__SHORT TASK 1__:
In the notebook excerpt below, which optimizer trains the model built with the best hyperparameters?
----
Best accuracy: 0.9959677457809448
Best hyperparameters: {'num_hidden': 64, 'lr': 0.04, 'weight_decay': 0.0001}
Train accuracy: 0.9960


### Using the Best Hyperparameters from the Previous Step

In [62]:
# get best hyperparameters
num_hidden = best_params['num_hidden']
lr = best_params['lr']
weight_decay = best_params['weight_decay']

# create model with best hyperparameters
best_model = GCN(num_node_features=proj_data.x.shape[1], 
                 num_hidden=num_hidden,
                 num_classes=(proj_data.y.max()+1).item()
                ).to(device)
optimizer = torch.optim.RMSprop(best_model.parameters(), lr=lr, alpha=0.8, weight_decay=weight_decay)

# train model with best hyperparameters
best_model.train()
for epoch in range(200):
    optimizer.zero_grad()
    out = best_model(proj_data)
    loss = F.nll_loss(out[proj_data.train_mask], proj_data.y[proj_data.train_mask])
    loss.backward()
    optimizer.step()


In [63]:
best_model.eval()
pred = best_model(proj_data).argmax(dim=1)
correct = (pred[proj_data.train_mask] == proj_data.y[proj_data.train_mask]).sum()
acc = int(correct) / int(proj_data.train_mask.sum())
print(f'Accuracy: {acc:.4f}')


Accuracy: 0.9778


## How to submit the result

In [66]:
pred[idx_test]

tensor([6, 2, 6,  ..., 1, 1, 5])

In [67]:
preds = pred[idx_test]
np.savetxt('submission_9778.txt', preds, fmt='%d')
----
__SHORT TASK 2__:
Copy all of the records below word for word, without the pictures.

__Rows from a screen grounding dataset__:
----
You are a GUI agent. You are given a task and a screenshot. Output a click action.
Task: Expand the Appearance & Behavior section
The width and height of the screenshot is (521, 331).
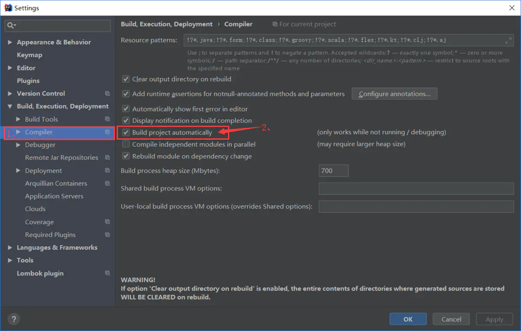point(10,42)
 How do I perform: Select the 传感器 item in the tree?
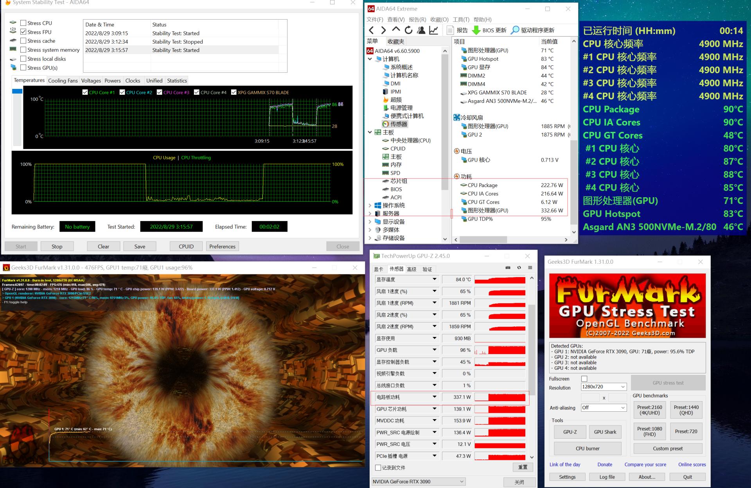398,124
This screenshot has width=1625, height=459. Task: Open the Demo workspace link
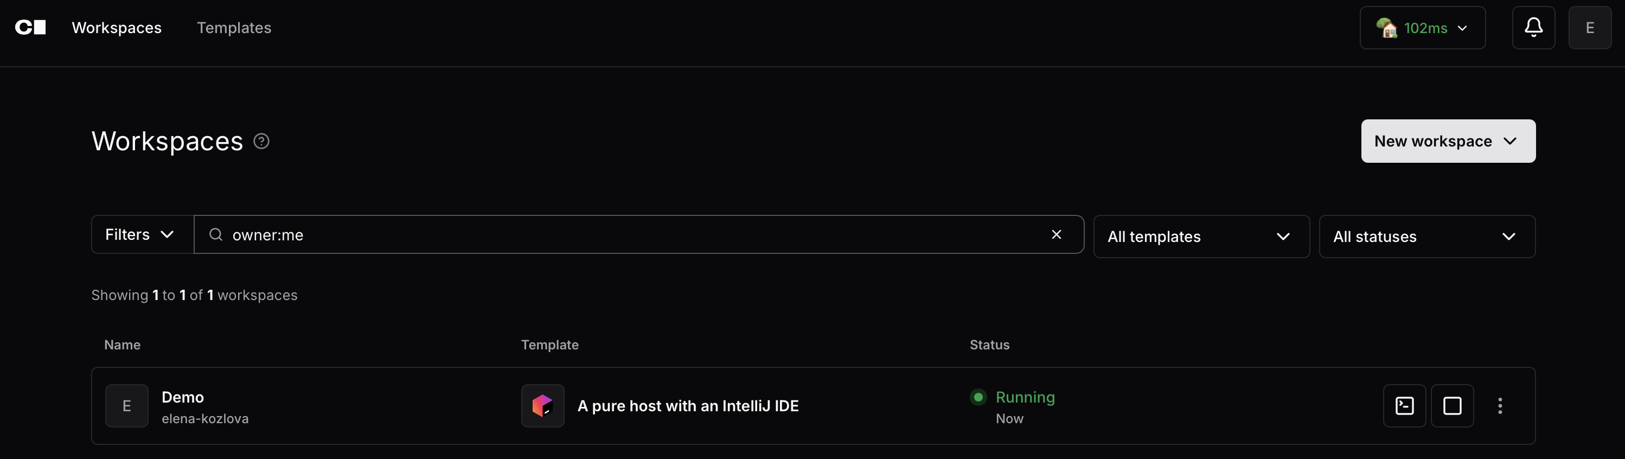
----
__COMPLETE RESPONSE 1__:
RMSprop (torch.optim.RMSprop)

__COMPLETE RESPONSE 2__:
You are a GUI agent. You are given a task and a screenshot. Output a click action.
Task: Expand the Appearance & Behavior section
The width and height of the screenshot is (521, 331).
point(10,42)
 How do I perform: Select the 传感器 item in the tree?
398,124
This screenshot has width=1625, height=459. Task: Open the Demo workspace link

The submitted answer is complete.